Short exercise A
Rewrite the paragraph in the silica abstract that begins "Abstract: The fragility of a glassforming liquid" as a shorter list of bullet points that keeps its main facts.
Short exercise B
Count the lines in the rows that contain the string "screenshot", with case counting. Give only the number.

START Quoted text

Published 21 Aug 2020 in cond-mat.soft, cond-mat.dis-nn, and cond-mat.mtrl-sci | (2008.09681v1)

Abstract: The fragility of a glassforming liquid characterizes how rapidly its relaxation dynamics slow down with cooling. The viscosity of strong liquids follows an Arrhenius law with a temperature-independent barrier height to rearrangements responsible for relaxation, whereas fragile liquids experience a much faster increase in their dynamics, suggesting a barrier height that increases with decreasing temperature. Strong glassformers are typically network glasses, while fragile glassformers are typically molecular or hard-sphere-like. As a result of these differences at the microscopic level, strong and fragile glassformers are usually treated separately from a theoretical point of view. Silica is the archetypal strong glassformer at low temperatures, but also exhibits a mysterious strong-to-fragile crossover at higher temperatures. Here we show that softness, a structure-based machine learned parameter that has previously been applied to fragile glassformers provides a useful description of model liquid silica in the strong and fragile regimes, and through the strong-to-fragile crossover. Just as for fragile glassformers, the relationship between softness and dynamics is invariant and Arrhenius in all regimes, but the average softness changes with temperature. The strong-to-fragile crossover in silica is not due to a sudden, qualitative change in structure, but can be explained by a simple Arrhenius form with a continuously and linearly changing local structure. Our results unify the study of liquid silica under a single simple conceptual picture.

END Quoted text
START Source data

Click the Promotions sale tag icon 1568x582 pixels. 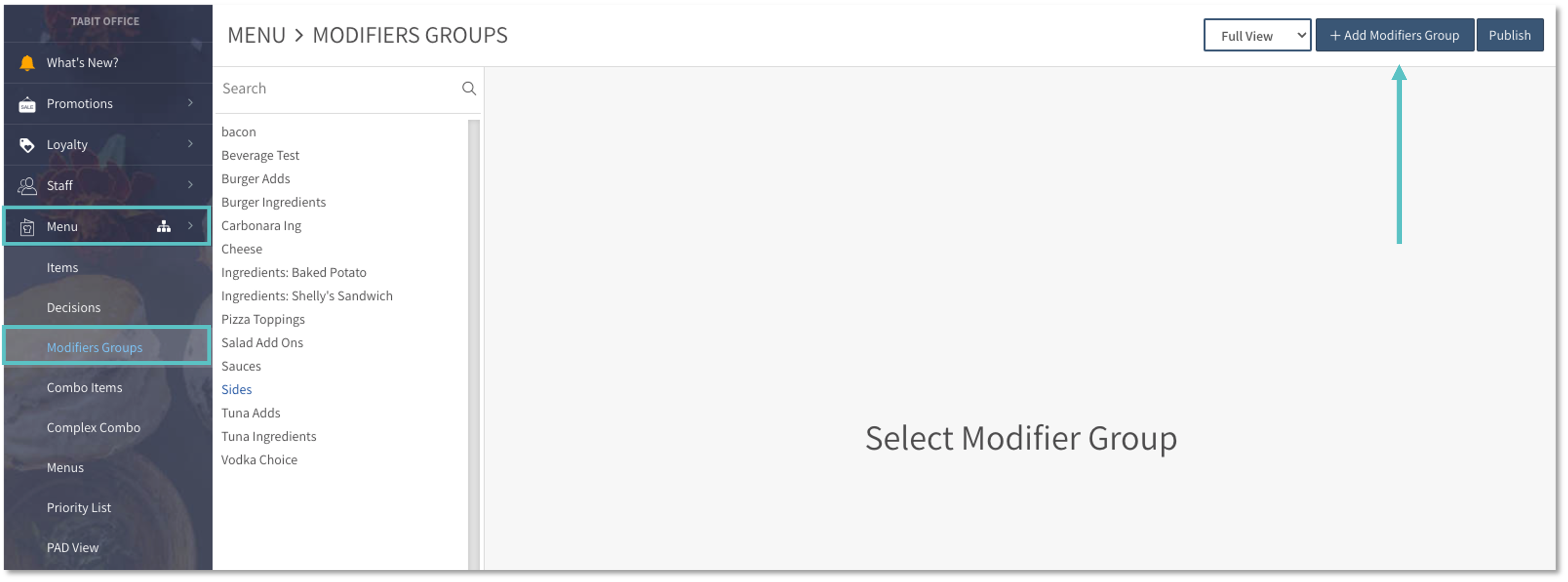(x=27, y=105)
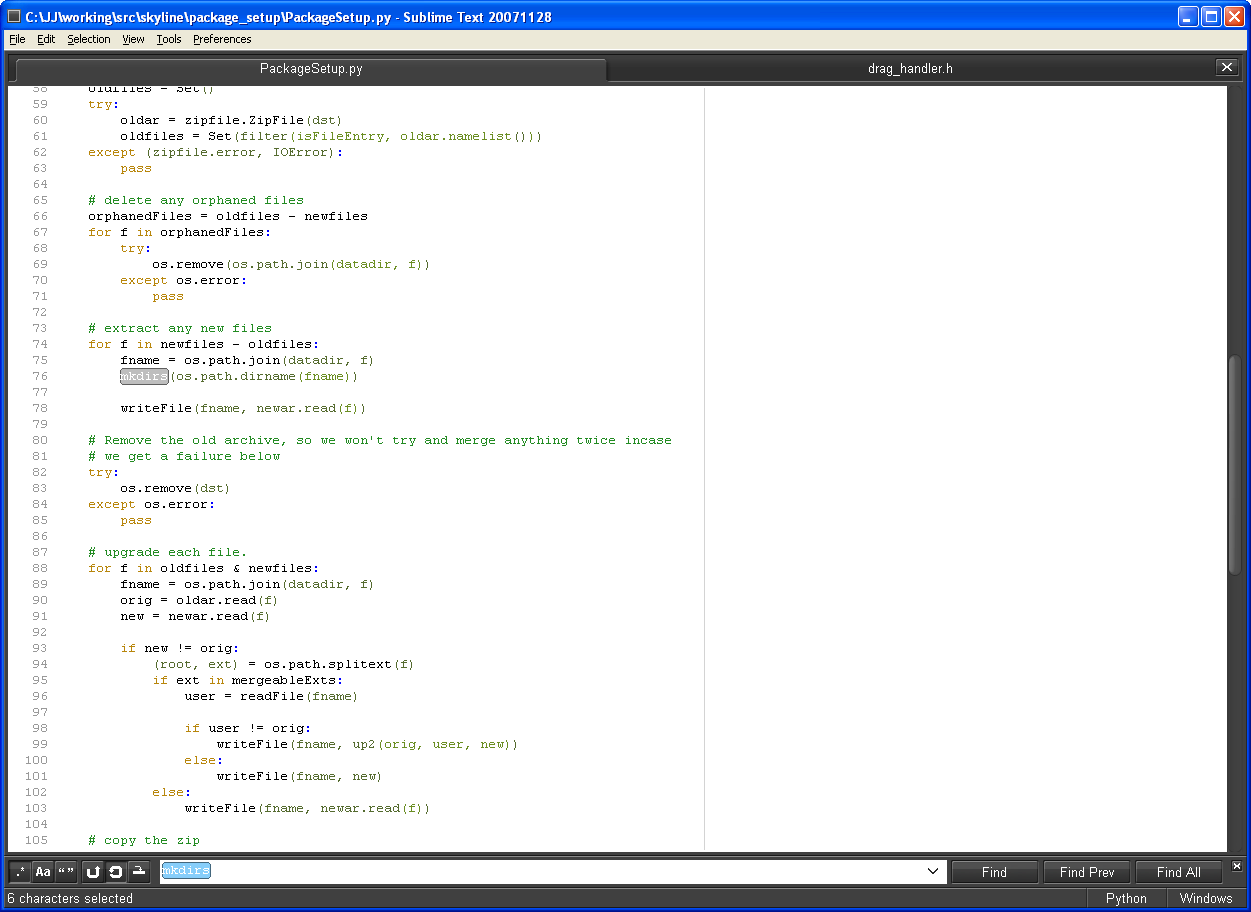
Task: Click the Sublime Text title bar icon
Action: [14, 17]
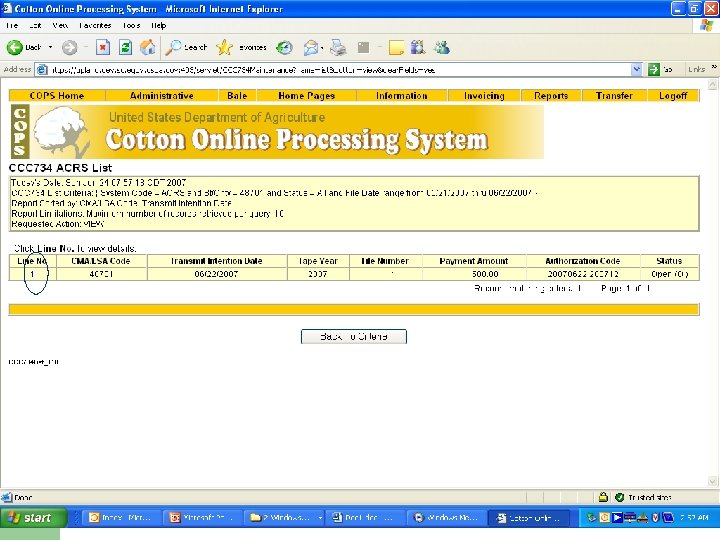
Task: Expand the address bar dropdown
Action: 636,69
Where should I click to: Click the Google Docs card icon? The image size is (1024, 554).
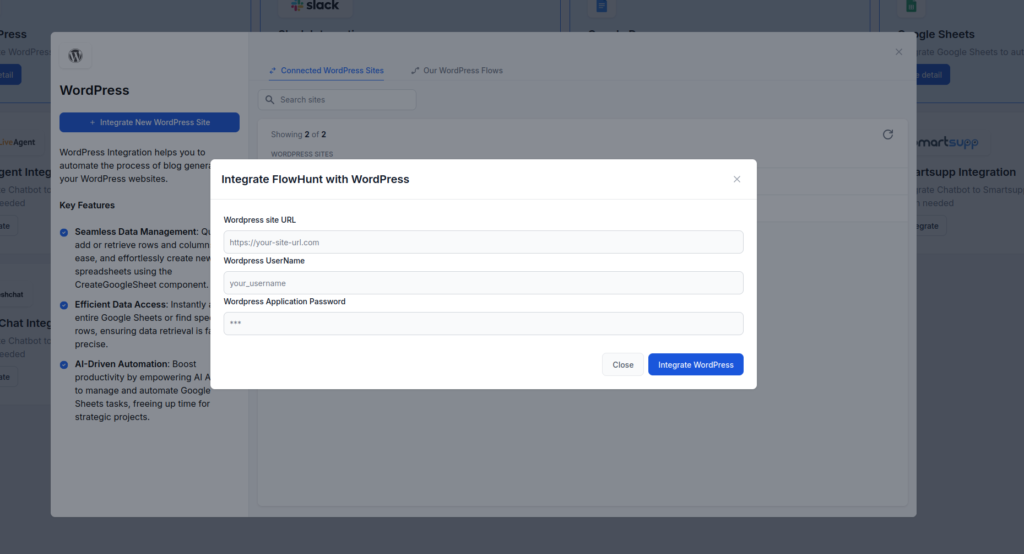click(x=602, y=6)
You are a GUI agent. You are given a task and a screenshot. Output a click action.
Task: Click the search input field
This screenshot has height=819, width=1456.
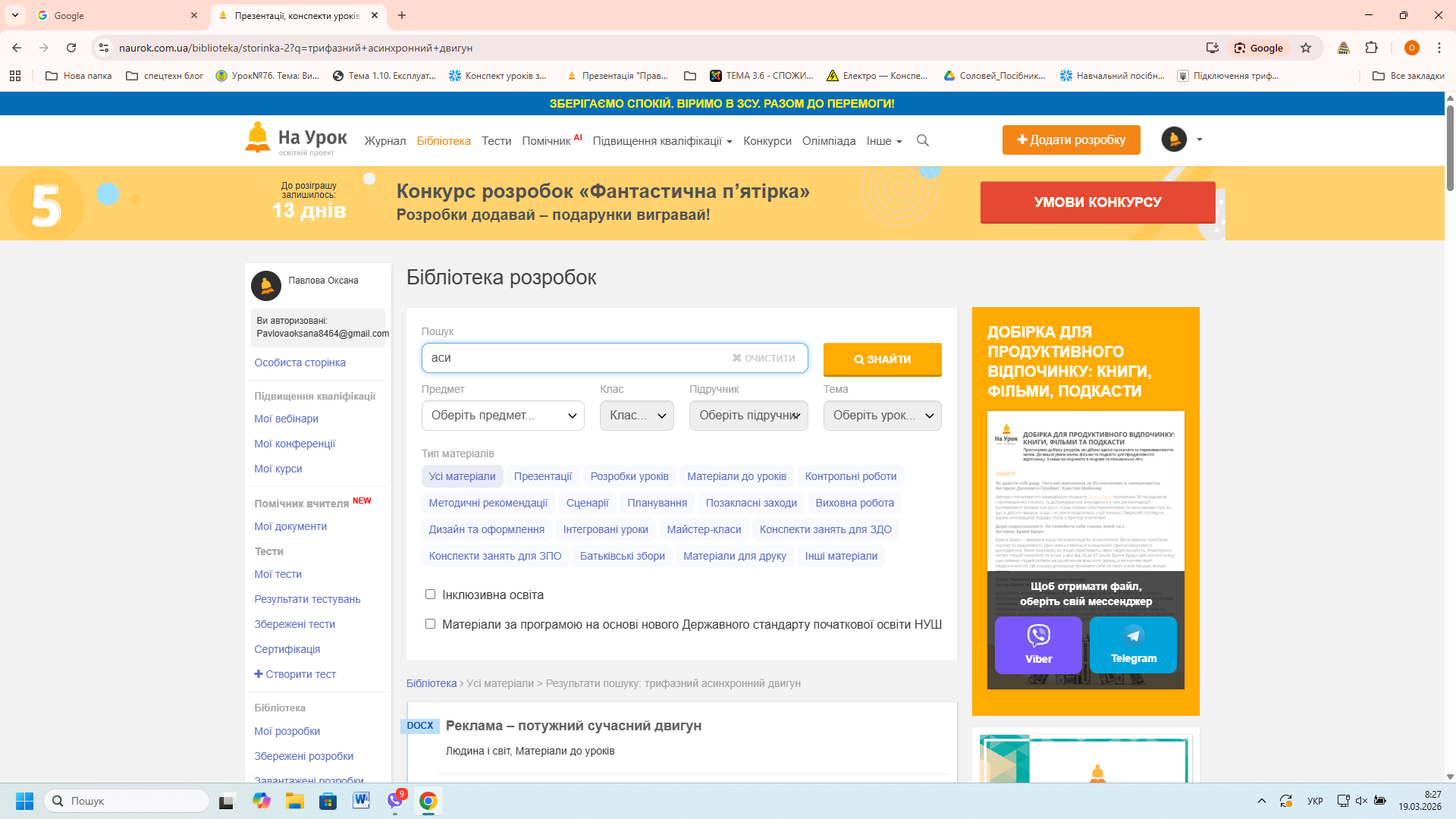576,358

END Source data

Written response A
- Fragility describes how fast a glassforming liquid's relaxation slows as it cools.
- Strong liquids follow an Arrhenius law with a fixed barrier height. Fragile liquids slow much faster, suggesting a barrier that grows as temperature falls.
- Strong glassformers are usually network glasses. Fragile ones are usually molecular or hard-sphere-like, so theory has treated the two separately.
- Silica is the archetypal strong glassformer at low temperatures but shows an unexplained strong-to-fragile crossover at higher temperatures.
- Softness is a structure-based machine-learned parameter previously applied to fragile glassformers. It usefully describes model liquid silica in both regimes and across the crossover.
- The softness–dynamics relationship is invariant and Arrhenius in all regimes, while average softness changes with temperature.
- The crossover is not a sudden qualitative structural change. It fits a simple Arrhenius form with local structure changing continuously and linearly.
- These findings bring liquid silica under one simple conceptual picture.

Written response B
2